> [Source extract]:
━━━━

In practice, the coefficients can be predefined according to the empirical experience. However, prefixed coefficients may not adapt to the learning dynamics well because feature extractors like SplineCNN may change the distribution of the primal features as learning proceeds. We propose a two fully-connected (FC) layer network with feature channels \(l_{1}=1024, l_{2}=32\), which is shown in Fig. 1c, to learn the weight \(\alpha\) according to the current state of the input. It is worth noticing that the Feature Extraction in Fig. 1a and c is same, but we use all features extracted in Fig. 1a and only use global features in Fig. 1c. The global features \(g_1, g_2\) are computed as the relu5_3 layer of VGG-16 for the two input graphs \({\mathcal {G}}_1, {\mathcal {G}}_2\), as described in Sect. 3.2. Mathematically, the gating network is computed as follows:

$$\begin{aligned} \alpha =\tanh (\text {FC}(\tanh (\text {FC}(concat(g_{1},g_{2}))))), \end{aligned}$$
(11)

━━━━

> [Tasks for this exercise]:
1. In the gating network passage, what feature channel sizes are given for the two fully-connected layers?
2. Pick up the gating network passage right after equation (11) and continue it.

━━━━

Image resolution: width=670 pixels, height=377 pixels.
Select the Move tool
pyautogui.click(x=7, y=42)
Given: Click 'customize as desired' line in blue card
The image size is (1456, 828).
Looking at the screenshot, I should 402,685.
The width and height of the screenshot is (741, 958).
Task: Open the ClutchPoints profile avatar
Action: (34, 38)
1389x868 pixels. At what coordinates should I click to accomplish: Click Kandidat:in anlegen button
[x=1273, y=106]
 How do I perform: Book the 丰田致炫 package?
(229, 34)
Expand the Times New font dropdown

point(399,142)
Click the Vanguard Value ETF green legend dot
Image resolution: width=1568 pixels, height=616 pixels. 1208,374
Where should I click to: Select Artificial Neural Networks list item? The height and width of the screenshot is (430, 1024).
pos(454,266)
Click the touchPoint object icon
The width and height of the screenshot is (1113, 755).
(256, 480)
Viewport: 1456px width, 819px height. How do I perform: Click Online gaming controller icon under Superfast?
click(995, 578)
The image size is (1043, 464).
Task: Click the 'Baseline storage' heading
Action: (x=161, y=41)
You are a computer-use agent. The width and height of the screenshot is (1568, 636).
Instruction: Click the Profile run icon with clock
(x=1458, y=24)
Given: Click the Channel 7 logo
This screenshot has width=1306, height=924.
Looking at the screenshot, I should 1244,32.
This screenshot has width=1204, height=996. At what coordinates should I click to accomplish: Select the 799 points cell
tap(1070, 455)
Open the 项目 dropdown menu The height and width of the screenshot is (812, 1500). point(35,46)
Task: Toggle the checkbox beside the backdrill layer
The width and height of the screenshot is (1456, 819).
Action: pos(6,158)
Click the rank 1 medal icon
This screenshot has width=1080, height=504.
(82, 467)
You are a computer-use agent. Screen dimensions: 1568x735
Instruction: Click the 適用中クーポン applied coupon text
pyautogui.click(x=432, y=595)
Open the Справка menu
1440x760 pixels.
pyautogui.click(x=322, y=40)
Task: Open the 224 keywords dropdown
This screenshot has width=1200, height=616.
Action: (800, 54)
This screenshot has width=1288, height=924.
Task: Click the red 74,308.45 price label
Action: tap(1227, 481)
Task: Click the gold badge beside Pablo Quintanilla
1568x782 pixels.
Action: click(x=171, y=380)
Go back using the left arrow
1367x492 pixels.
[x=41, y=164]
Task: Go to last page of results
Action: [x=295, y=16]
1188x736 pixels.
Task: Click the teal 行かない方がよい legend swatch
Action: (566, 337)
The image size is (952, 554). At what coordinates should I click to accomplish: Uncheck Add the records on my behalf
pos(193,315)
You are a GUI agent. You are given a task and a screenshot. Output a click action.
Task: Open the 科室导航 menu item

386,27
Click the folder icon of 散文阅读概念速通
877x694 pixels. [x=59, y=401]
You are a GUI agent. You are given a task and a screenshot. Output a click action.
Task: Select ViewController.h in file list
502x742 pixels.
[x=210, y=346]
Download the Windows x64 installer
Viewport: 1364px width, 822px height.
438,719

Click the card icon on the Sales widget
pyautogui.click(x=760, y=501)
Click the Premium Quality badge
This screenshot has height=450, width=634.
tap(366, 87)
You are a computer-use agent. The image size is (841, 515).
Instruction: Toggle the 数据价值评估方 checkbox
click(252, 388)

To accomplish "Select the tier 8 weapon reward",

━━━━

> [Exercise results]:
1. The first layer has 1024 channels and the second has 32.

2.
where concat denotes the concatenation operator.

3.5 IA-alternation

With the gated fusion between the primal features and the pseudo ones by Eq. (10), it completes the circle of IA-alternation, i.e.,

$$\begin{aligned} {\mathbf {P}}^{(k)}=Sinkhorn(Solver({\mathbf {F}}_{1}^{*(k)},{\mathbf {F}}_{2}^{*(k)})), \end{aligned}$$
(12)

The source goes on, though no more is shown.